* [Entries provided]
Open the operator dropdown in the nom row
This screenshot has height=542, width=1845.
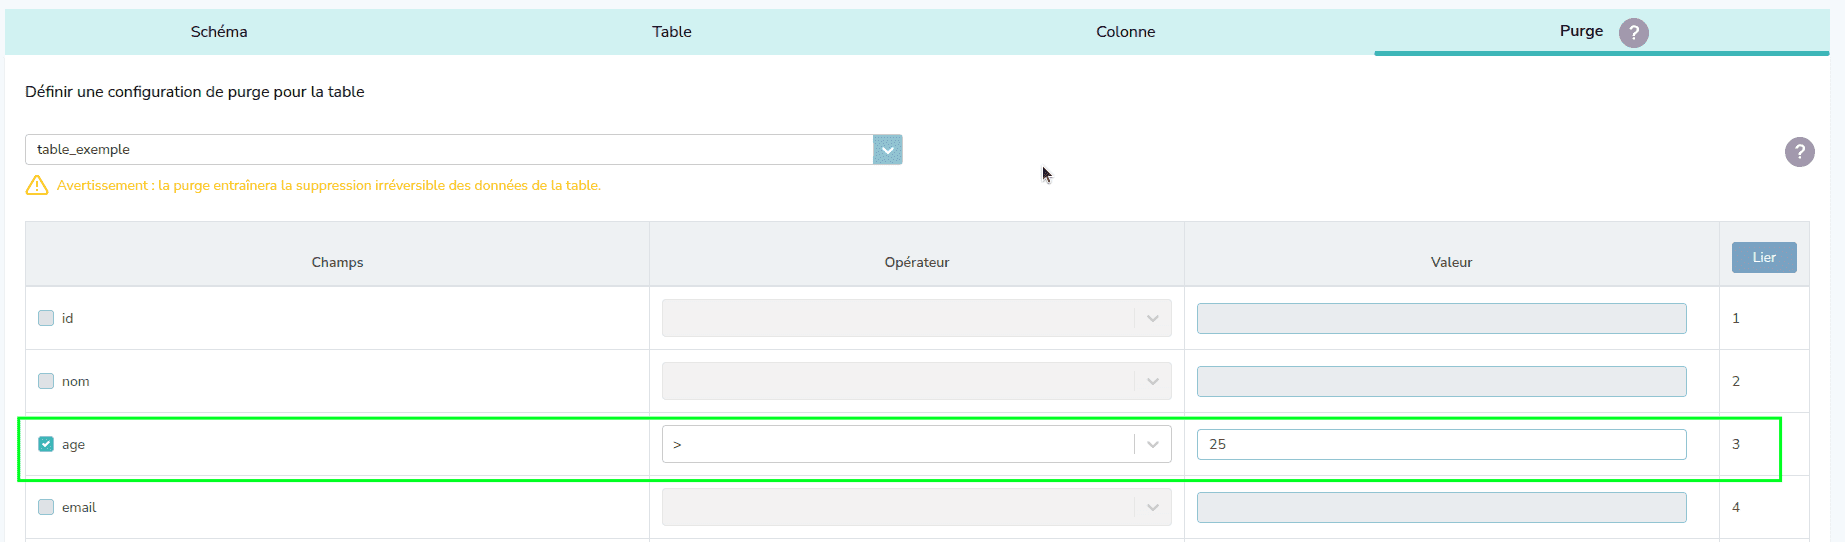(x=1152, y=382)
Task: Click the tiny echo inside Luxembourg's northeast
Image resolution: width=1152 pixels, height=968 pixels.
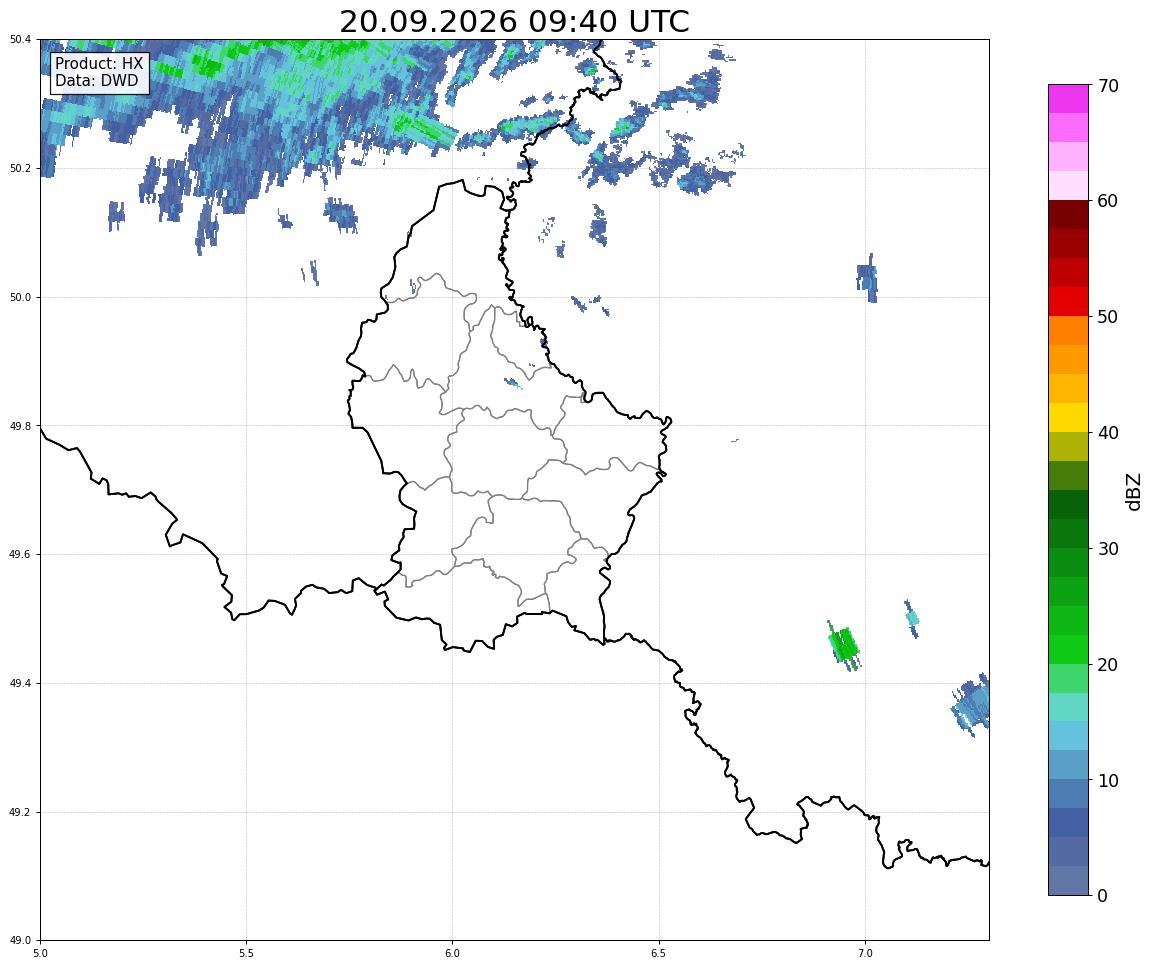Action: pos(513,383)
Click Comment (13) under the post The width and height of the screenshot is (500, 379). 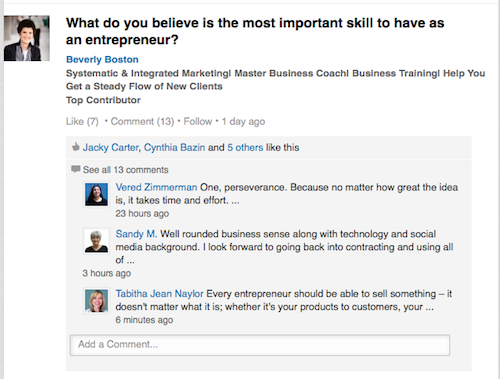142,122
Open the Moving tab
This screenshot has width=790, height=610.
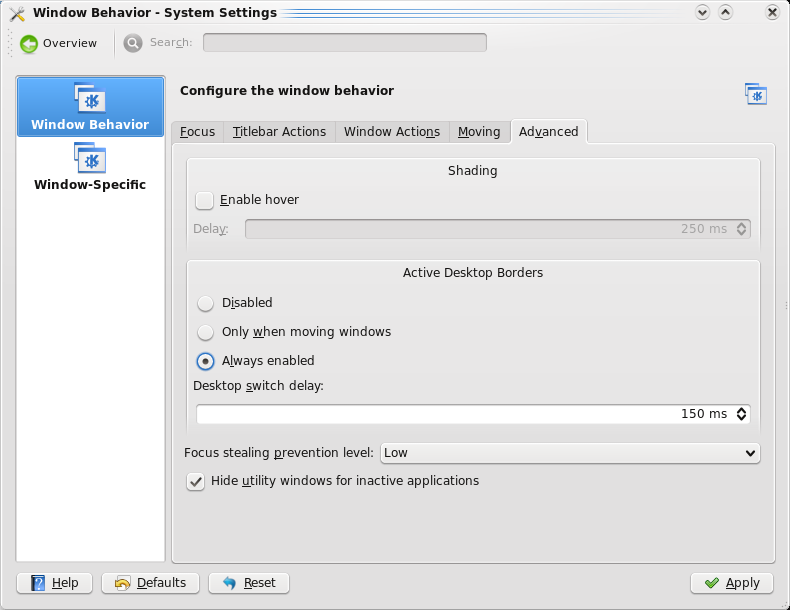479,132
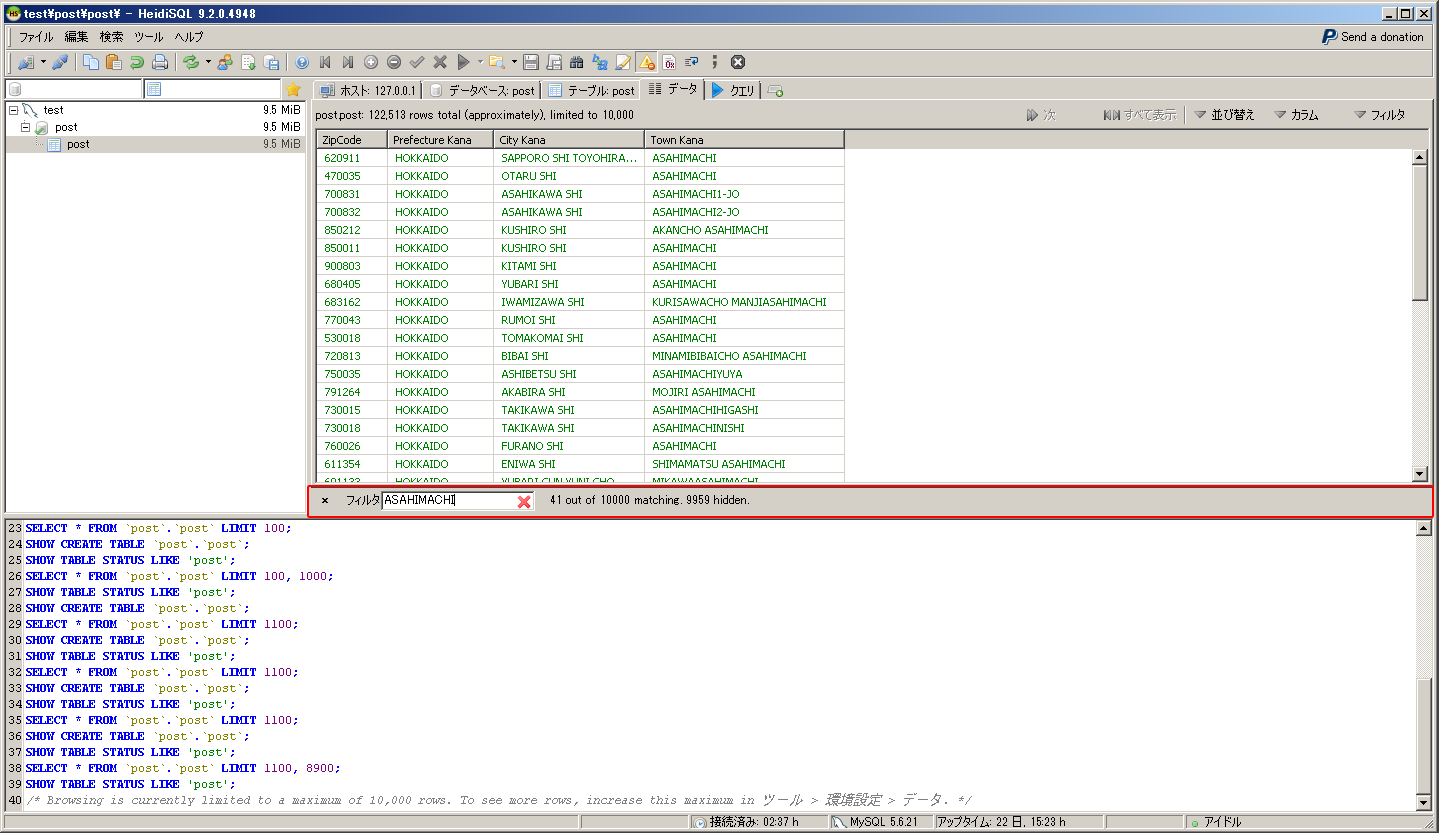Collapse the test session tree node

click(13, 110)
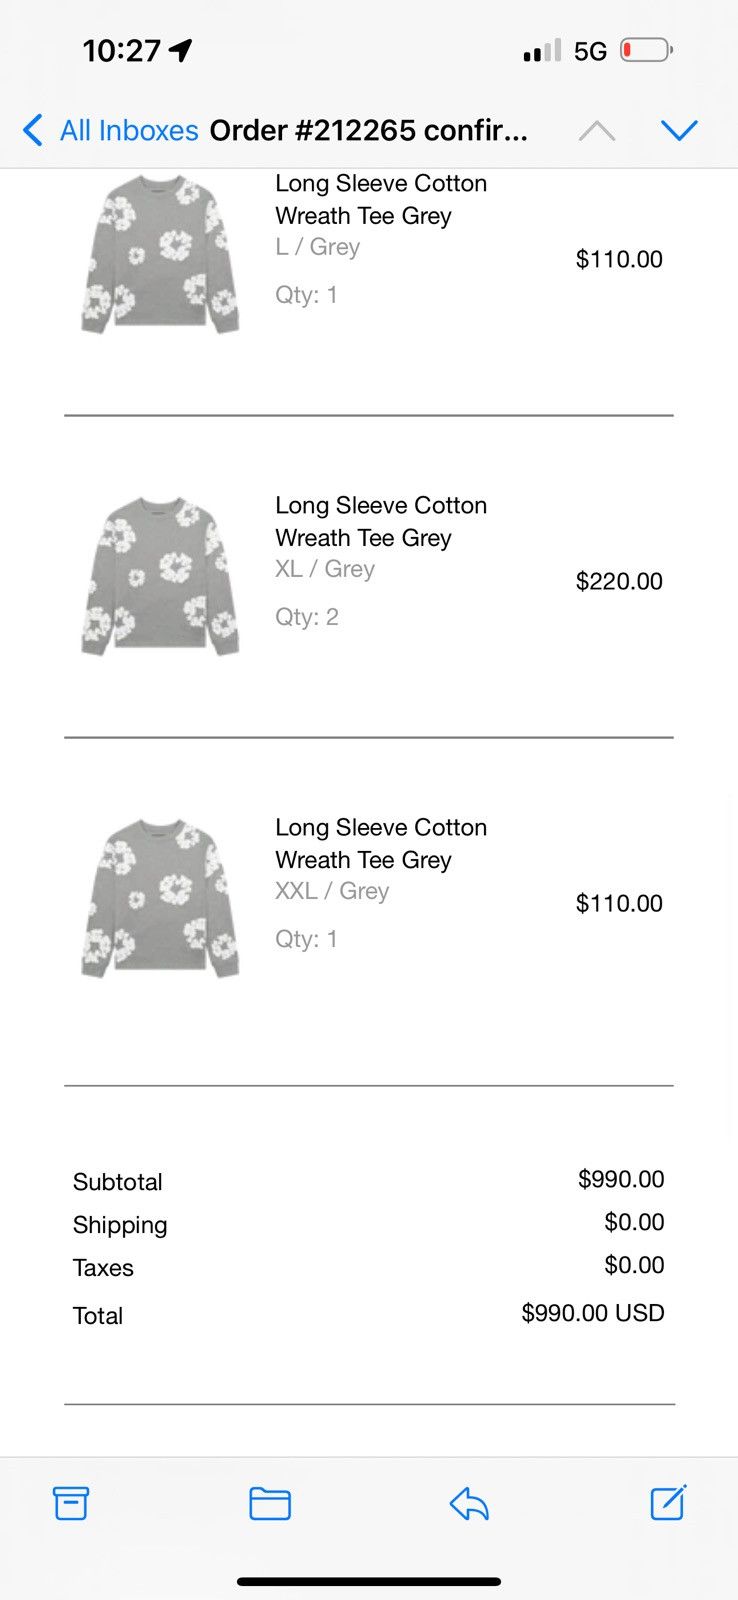The image size is (738, 1600).
Task: Tap the XXL item product name
Action: click(x=381, y=843)
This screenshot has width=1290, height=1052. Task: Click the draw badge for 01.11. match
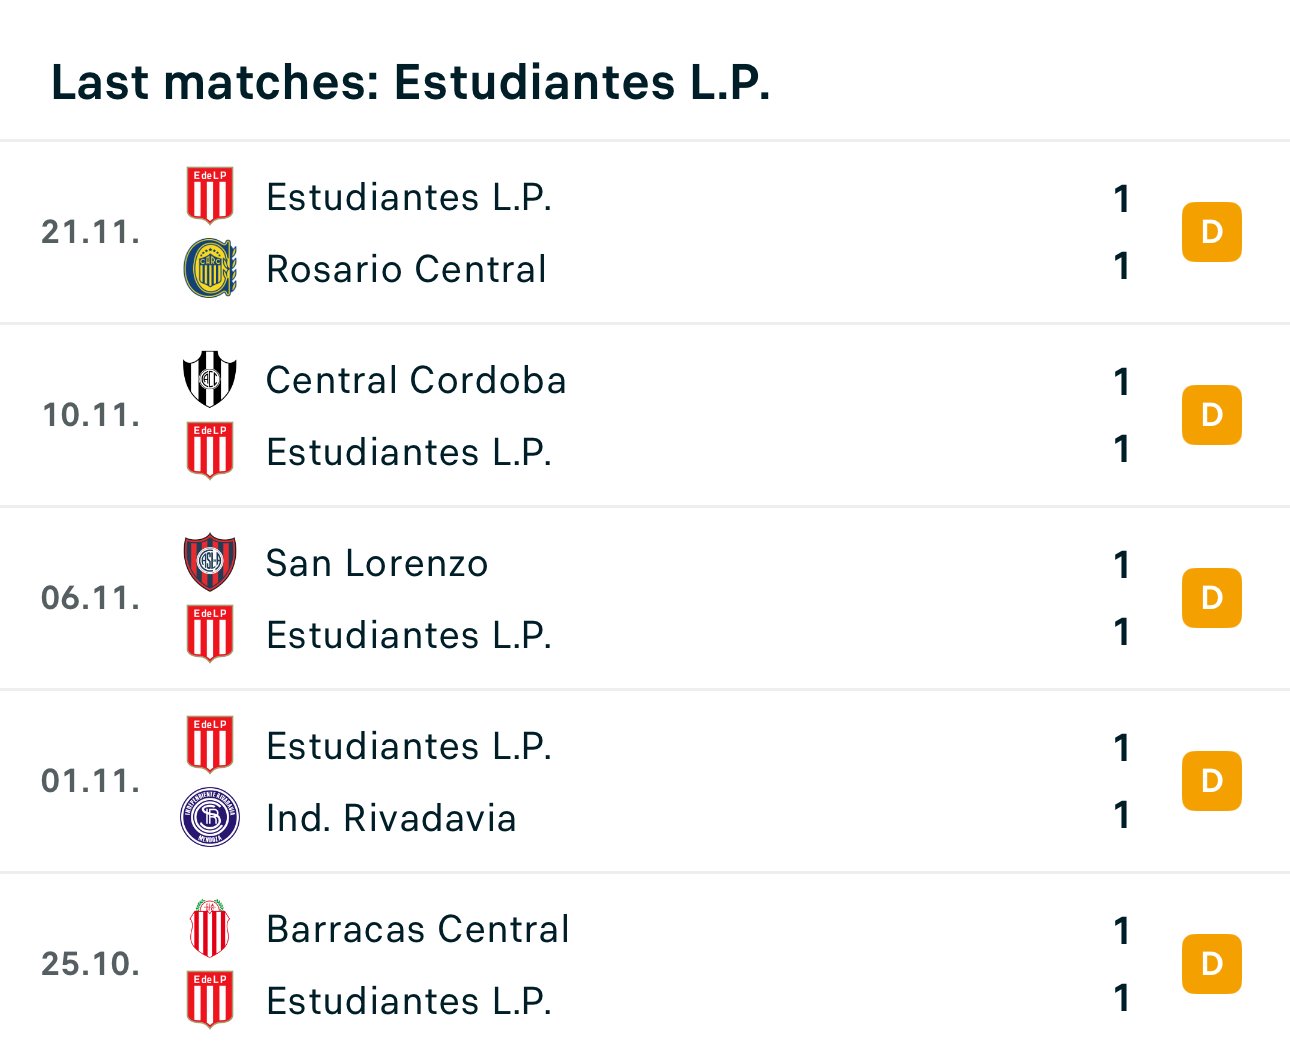[1211, 781]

* [What you should do] Your output should be exactly the lines of the records above from the one with "Open the Moving tab" through the last, both ends included, with pictures excluded.

* [Output for this task]
Open the Moving tab
This screenshot has width=790, height=610.
479,132
Collapse the test session tree node

click(13, 110)
The image size is (738, 1600).
Task: Tap the XXL item product name
Action: click(x=381, y=843)
This screenshot has width=1290, height=1052. Task: Click the draw badge for 01.11. match
[1211, 781]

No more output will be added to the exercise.